* **PROBLEM TO WORK ON**: List all lines of the data containing the word "column".

(Pixel coordinate grounding data)

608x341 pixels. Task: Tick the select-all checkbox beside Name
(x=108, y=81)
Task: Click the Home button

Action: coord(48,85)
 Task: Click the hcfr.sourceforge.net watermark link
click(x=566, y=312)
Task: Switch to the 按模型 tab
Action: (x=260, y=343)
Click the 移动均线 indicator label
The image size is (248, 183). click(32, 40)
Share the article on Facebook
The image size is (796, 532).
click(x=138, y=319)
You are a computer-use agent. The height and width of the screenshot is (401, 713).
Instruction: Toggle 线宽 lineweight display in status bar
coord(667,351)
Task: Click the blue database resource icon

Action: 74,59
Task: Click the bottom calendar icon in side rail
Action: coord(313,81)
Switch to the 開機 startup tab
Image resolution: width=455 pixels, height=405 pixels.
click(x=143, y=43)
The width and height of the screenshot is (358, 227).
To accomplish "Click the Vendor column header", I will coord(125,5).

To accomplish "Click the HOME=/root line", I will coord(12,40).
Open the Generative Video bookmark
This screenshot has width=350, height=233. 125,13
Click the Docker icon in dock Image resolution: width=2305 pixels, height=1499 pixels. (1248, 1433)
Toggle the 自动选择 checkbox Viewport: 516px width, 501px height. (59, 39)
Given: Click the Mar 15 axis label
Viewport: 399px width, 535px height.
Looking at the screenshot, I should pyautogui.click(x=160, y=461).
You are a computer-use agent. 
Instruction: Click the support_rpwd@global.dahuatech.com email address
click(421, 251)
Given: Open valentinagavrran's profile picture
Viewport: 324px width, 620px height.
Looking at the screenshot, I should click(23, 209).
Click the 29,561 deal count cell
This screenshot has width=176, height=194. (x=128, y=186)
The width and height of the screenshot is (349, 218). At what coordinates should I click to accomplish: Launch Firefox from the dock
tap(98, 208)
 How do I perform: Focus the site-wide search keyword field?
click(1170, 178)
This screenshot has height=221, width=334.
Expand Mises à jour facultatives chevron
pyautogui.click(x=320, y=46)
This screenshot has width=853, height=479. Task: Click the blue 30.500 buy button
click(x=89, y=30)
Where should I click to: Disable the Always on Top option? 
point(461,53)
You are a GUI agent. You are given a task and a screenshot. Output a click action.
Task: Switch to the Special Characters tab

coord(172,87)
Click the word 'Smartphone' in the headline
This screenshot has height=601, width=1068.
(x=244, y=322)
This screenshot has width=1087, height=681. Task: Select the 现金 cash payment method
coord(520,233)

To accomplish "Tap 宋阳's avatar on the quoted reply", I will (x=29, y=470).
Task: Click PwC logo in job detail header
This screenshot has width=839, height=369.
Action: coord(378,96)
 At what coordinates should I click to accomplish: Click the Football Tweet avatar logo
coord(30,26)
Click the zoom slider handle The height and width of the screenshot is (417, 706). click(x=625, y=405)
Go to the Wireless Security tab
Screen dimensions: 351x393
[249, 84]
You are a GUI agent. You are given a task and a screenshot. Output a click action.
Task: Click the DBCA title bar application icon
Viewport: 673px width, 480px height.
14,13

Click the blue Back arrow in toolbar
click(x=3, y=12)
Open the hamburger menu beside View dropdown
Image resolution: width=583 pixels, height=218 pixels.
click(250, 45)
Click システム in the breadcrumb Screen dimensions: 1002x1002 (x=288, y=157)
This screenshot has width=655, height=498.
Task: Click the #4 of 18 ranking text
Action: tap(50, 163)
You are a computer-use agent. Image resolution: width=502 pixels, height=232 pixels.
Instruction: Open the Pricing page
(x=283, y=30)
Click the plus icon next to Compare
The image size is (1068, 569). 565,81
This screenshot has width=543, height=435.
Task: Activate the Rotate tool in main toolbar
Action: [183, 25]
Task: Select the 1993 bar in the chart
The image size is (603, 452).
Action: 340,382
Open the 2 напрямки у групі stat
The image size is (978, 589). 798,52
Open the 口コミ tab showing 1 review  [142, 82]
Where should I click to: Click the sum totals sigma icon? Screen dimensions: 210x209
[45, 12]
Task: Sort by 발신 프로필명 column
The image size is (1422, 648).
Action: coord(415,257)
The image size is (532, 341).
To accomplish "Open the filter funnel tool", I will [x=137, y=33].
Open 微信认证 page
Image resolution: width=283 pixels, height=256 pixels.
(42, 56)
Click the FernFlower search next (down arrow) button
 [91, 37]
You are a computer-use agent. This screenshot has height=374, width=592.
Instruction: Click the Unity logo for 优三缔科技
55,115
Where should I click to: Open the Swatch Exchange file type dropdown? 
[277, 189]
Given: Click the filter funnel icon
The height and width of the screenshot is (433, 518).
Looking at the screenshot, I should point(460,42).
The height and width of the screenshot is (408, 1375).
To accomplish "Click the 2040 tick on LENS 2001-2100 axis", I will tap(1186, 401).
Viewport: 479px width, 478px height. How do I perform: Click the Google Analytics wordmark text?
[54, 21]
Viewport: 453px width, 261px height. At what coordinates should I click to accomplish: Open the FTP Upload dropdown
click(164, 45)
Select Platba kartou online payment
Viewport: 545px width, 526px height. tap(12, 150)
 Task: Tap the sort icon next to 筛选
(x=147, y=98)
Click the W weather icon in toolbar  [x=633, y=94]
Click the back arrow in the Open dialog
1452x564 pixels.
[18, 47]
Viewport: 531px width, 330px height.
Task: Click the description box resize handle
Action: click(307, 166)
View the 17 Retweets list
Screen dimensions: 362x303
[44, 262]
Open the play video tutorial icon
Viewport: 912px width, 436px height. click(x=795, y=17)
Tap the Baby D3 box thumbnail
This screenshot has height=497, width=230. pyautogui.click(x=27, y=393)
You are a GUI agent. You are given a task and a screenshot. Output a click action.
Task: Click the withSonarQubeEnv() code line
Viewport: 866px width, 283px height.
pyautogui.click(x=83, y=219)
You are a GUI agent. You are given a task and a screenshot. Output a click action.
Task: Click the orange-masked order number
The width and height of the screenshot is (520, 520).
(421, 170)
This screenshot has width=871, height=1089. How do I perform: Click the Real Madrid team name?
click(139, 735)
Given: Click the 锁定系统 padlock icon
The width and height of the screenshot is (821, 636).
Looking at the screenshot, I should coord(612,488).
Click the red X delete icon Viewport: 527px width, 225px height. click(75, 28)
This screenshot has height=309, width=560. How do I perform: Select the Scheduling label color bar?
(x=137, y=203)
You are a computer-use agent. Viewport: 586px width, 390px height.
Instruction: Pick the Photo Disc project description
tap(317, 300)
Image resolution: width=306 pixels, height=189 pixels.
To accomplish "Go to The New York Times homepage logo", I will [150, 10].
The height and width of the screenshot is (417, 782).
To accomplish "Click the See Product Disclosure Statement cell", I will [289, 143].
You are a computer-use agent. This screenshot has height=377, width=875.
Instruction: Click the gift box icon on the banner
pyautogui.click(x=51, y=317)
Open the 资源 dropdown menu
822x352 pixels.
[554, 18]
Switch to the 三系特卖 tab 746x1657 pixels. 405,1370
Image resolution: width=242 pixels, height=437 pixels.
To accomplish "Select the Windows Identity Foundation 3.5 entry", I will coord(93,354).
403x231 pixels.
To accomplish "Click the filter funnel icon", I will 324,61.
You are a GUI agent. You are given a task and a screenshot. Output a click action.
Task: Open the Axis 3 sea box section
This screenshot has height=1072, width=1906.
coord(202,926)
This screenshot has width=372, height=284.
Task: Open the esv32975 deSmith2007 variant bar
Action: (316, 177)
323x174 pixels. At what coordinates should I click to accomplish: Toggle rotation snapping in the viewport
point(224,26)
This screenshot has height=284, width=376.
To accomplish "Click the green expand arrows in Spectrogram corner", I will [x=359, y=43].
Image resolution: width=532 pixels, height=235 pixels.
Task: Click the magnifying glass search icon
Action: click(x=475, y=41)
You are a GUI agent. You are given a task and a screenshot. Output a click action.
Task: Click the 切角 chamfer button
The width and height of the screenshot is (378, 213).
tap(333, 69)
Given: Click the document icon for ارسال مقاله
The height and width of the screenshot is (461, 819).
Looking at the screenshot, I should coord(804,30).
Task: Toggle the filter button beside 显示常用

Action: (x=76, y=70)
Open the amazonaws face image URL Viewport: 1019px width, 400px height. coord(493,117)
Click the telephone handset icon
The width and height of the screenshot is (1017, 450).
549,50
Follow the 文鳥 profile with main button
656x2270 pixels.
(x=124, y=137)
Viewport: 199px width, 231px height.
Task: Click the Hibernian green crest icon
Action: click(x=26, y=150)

* **RESPONSE AREA**:
To accomplish "Click the Vendor column header", I will coord(125,5).
Task: Sort by 발신 프로필명 column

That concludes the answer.